Osteoprogenitor cell differentiation to mature bone-forming osteoblasts

Abstract

Osteoblasts are the skeletal cells responsible for synthesis, deposition and mineralization of the extracellular matrix of bone. By mechanisms that are only beginning to be understood, stem cells, primitive osteoprogenitors and related mesenchymal precursors arise in the embryo where they participate in development of the skeleton; at least some persist in the adult organism, where they contribute to replacement of osteoblasts in bone turnover and in fracture healing.
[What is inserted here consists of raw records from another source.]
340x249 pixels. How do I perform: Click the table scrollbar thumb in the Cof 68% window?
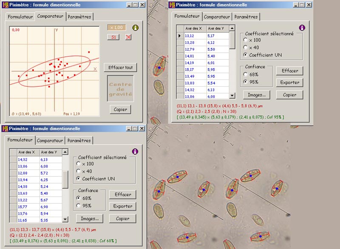(x=65, y=179)
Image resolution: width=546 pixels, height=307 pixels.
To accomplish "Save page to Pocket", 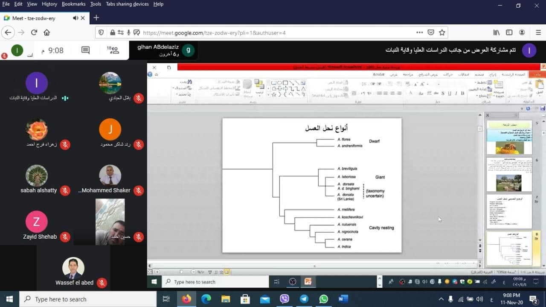I will click(431, 32).
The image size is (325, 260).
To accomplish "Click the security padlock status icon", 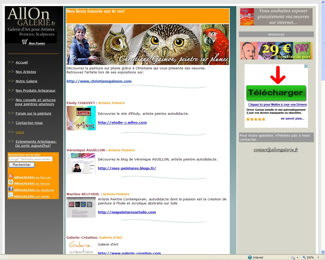I will pos(293,257).
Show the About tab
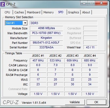This screenshot has height=108, width=110. [86, 12]

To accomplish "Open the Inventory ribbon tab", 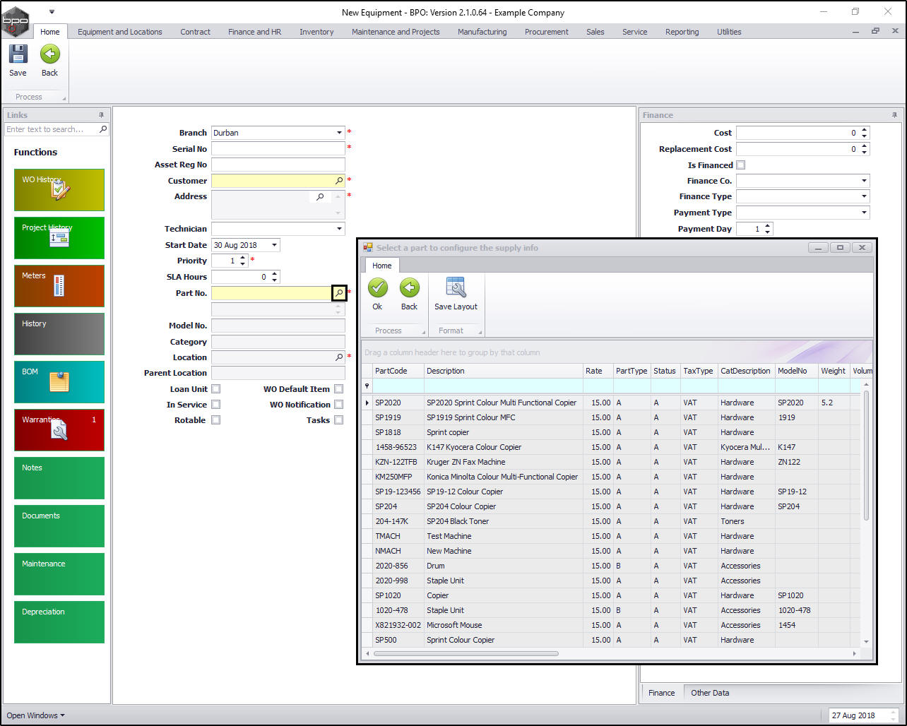I will click(316, 32).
However, many questions remain as to the nature of these precursor cell pools, including which cells constitute a stem cell pool vs. a committed progenitor pool, which pools persist in adult life and which constitute targets for hormones, cytokines, and growth factors during bone formation, turnover, and repair. During osteoprogenitor proliferation and differentiation, a series of cellular and molecular events occur that are characterized by sequential up- and downregulation of osteoblast-associated genes, including those for specific transcription factors, cell cycle-related proteins, adhesion molecules, and matrix proteins; together these result in a mature matrix-synthesizing osteoblast. However, the mature osteoblast phenotype is itself heterogeneous, with subpopulations of osteoblasts expressing only subsets of the known osteoblast markers, raising intriguing questions, including how different pools of osteoblasts or their precursors may respond to therapeutic agents. Drug Dev. Res. 49:206–215, 2000. © 2000 Wiley-Liss, Inc.